ConsumerAffairs.com:
The Transportation Security Administration (TSA) has suspended its "Clear" registered airline traveler program after a laptop containing personal data on 33,000 pre-enrolled members of the program was stolen from San Francisco International Airport.
The laptop was discovered missing from a locked office at the airport on July 26. The computer, which was password-protected but not encrypted, contained data such as names, addresses, dates of birth, driver's license numbers, and other information.
Verified Identity Pass, Inc (VIP)., the company running the "Clear" program, minimized the risk of identity theft from the stolen data. "There is no reason to believe this is anything other than the simple burglary of a laptop, which the local police are investigating," said (VIP) founder CEO Steven Brill. "For it to be more than that, the thief would have to hack into two different passwords—and even then would not get what identity thieves want most—a Social Security number and/or credit card information."

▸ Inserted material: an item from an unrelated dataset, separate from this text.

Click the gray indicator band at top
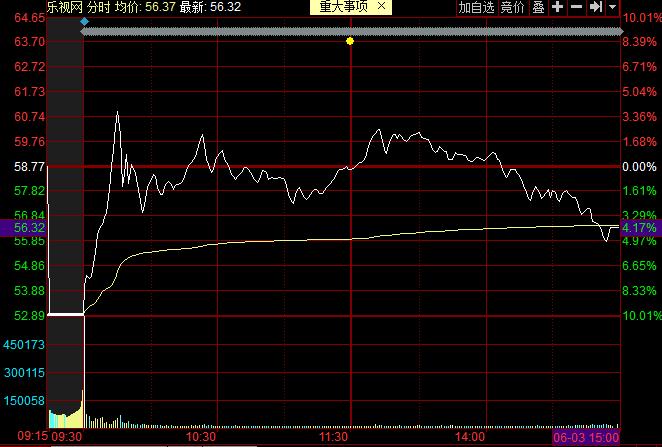The width and height of the screenshot is (662, 447). point(350,31)
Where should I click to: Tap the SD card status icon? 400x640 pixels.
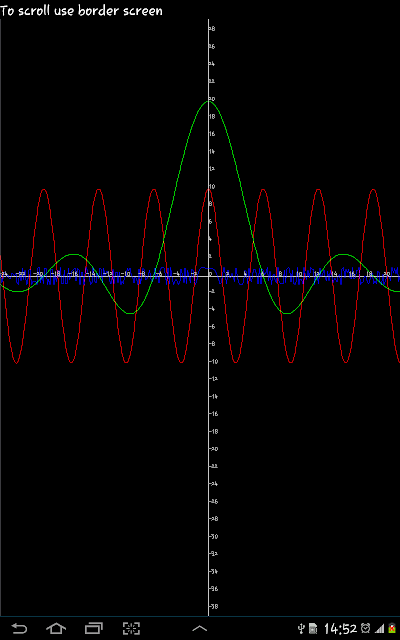(x=313, y=629)
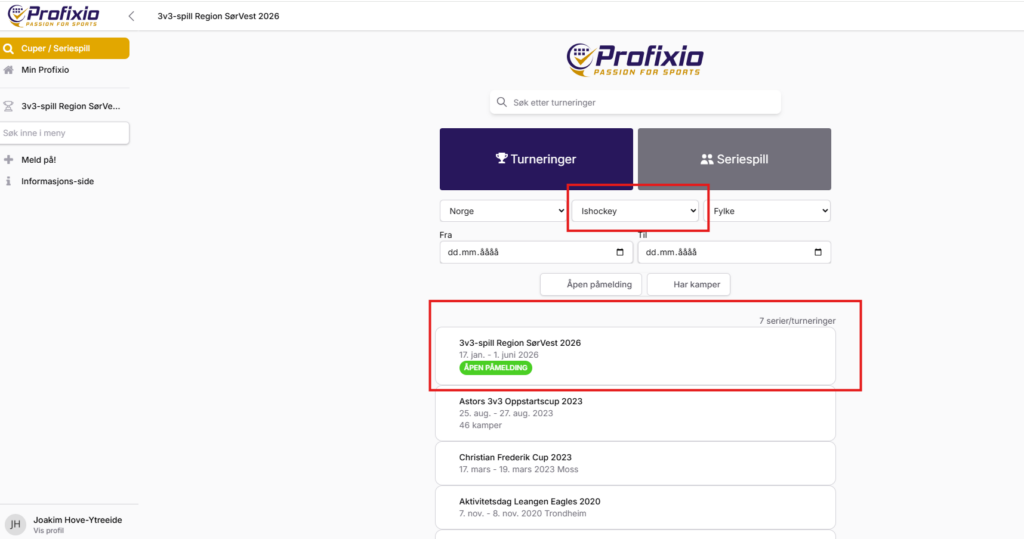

The hollowed-out Bush contractor "government" has just lost control of the detailed personal information of what amounts to this country's top business travelers. And although the laptop was later found, nobody knows who might have the data, or what they're doing with it. The company says it thought it was just a "simple burglary of a laptop," of course. But this sounds a little suspicious, don't you think?

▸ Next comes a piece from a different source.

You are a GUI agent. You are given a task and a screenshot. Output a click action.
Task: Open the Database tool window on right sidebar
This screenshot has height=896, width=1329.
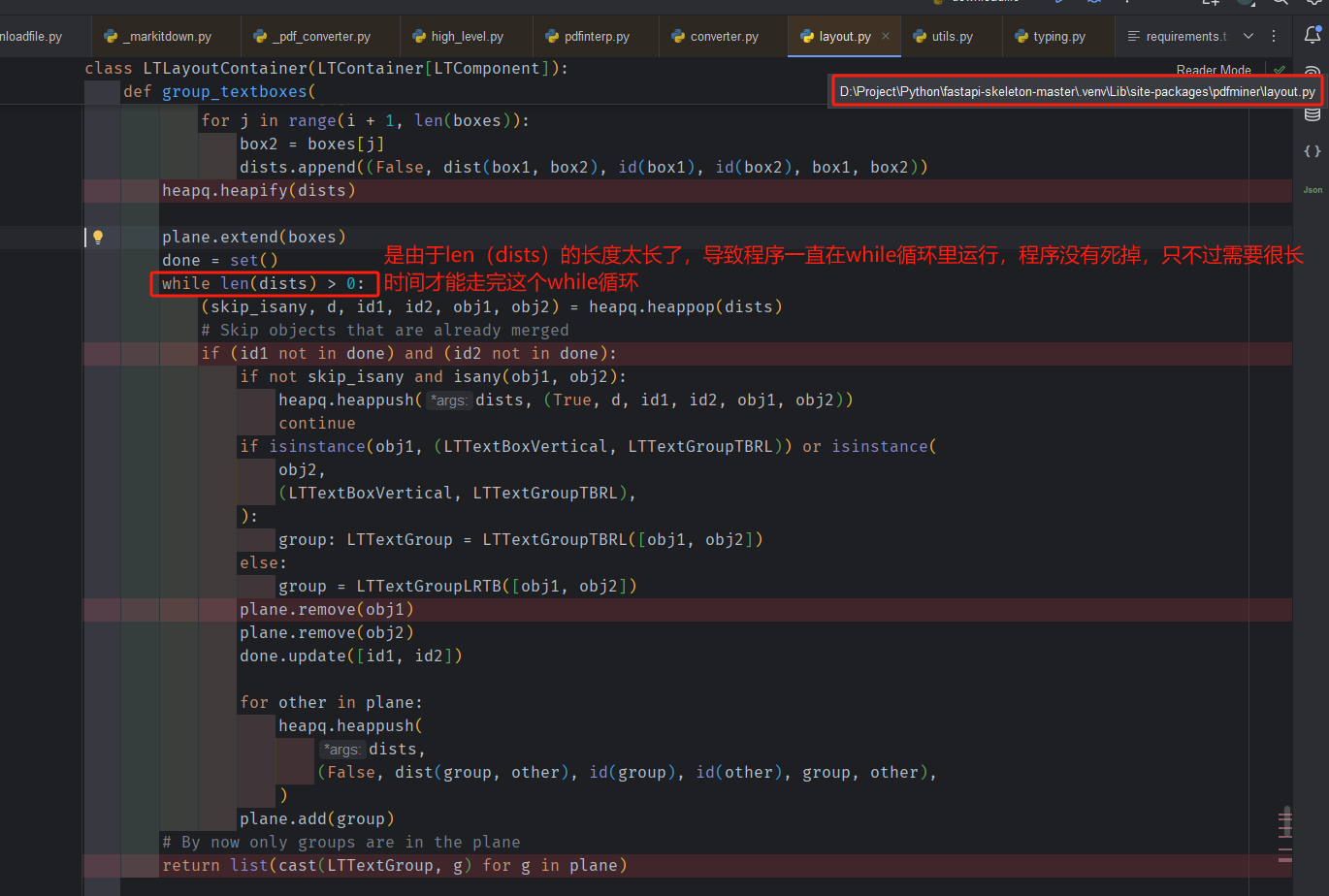click(1313, 114)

But just hours after that TSA announcement, the company found the laptop, which normally fits in an enrollment kiosk, in a filing cabinet in the same room it was thought to have been stolen from, according to spokeswoman Allison Beer. The TSA, the airport police and the San Mateo county police are still investigating, according to Beer.
From fitting in an enrollment kiosk to a filing cabinet in the same room?
Really.
Many questions remain, to be sure. But one issue has been rather clearly defined. Remember all those cocksure conservatives who declared they had no worries about the program (or any other program, for that matter), because they "had nothing to hide"?
Well, they're right. Not anymore they don't.